Similarly, observability is really traceability — it is what makes it possible for developers and troubleshooters to determine when something has gone wrong, where, and why. Observability in data science is what makes it possible for someone outside of the system to find out what has gone wrong inside of the system.
Systems are complicated today. Companies today may be running private and on-premise servers in a hybrid network architecture. They may have dozens or even hundreds of third-party applications, APIs, plug-ins, and more. When something goes wrong, the network infrastructure may not be able to report back where and when it went wrong. It may not have a high level of observability.
In the past, when systems were simple, it was easy enough to take a look at every component of a system to determine where a fault lay. While there were errors, they were often inscrutable — everyone remembers the hex codes thrown up by an old school “Blue Screen of Death.”
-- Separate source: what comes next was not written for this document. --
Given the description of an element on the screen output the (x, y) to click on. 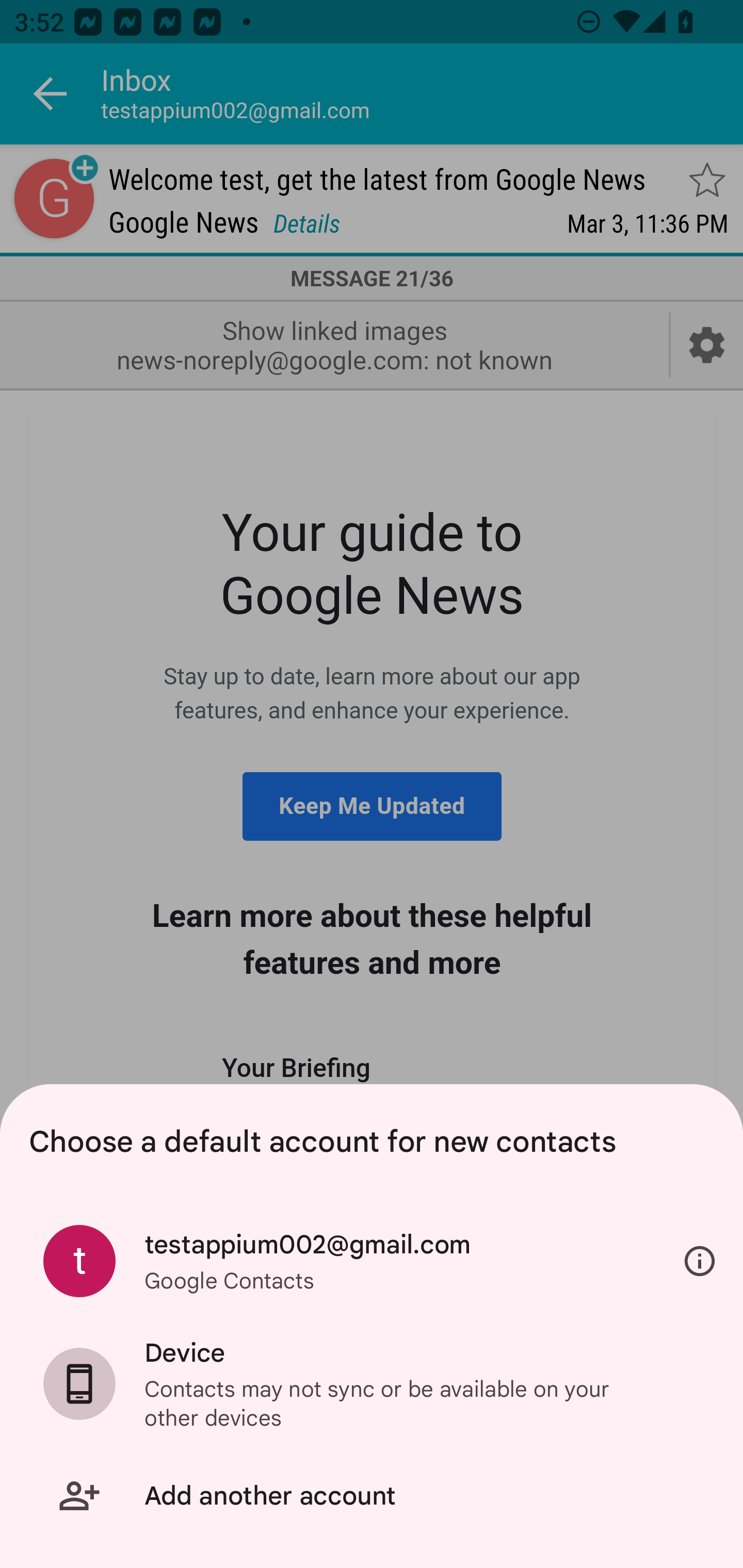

But today, systems are so much more complex that there have to be greater levels of observability. We need to know exactly what is going on within a system to be able to fix it. If we don’t know what’s going on within a system, it can take hours or days to determine where a fault is. And issues such as performance issues and memory leaks may never be fully tracked down, because it may not be apparent where they are.
Observability is not a replacement for monitoring, nor is it the same thing, though they do have some crossover. Better observability naturally leads to better monitoring. But observability refers to how transparent the internal state of a system is to the outside, whereas monitoring refers to the act of taking information from within a system and actively analyzing it.
Systems with greater levels of observability will have better monitoring, but without monitoring observability often cannot be acted upon. Systems need to be built with solid observability from the outset, and then the appropriate monitoring tools should be used.
- Always give context to reports. Today, data could be coming from anywhere within the sprawling and often organically-organized channels.
- Prioritize error messages and reporting. Anything that is urgent should always go to a different channel than anything that is mundane.
- Structure logs and events. Logs should be useful and searchable and should have all the data that is available.
- Maintain unique IDs. Unique IDs should be used for events throughout the system so they can be traced back.
Through better observability, organizations are able to reduce the amount of time they spend in troubleshooting, maintenance, and development. But observability also needs to be baked into a system from the start, or it can be difficult to achieve.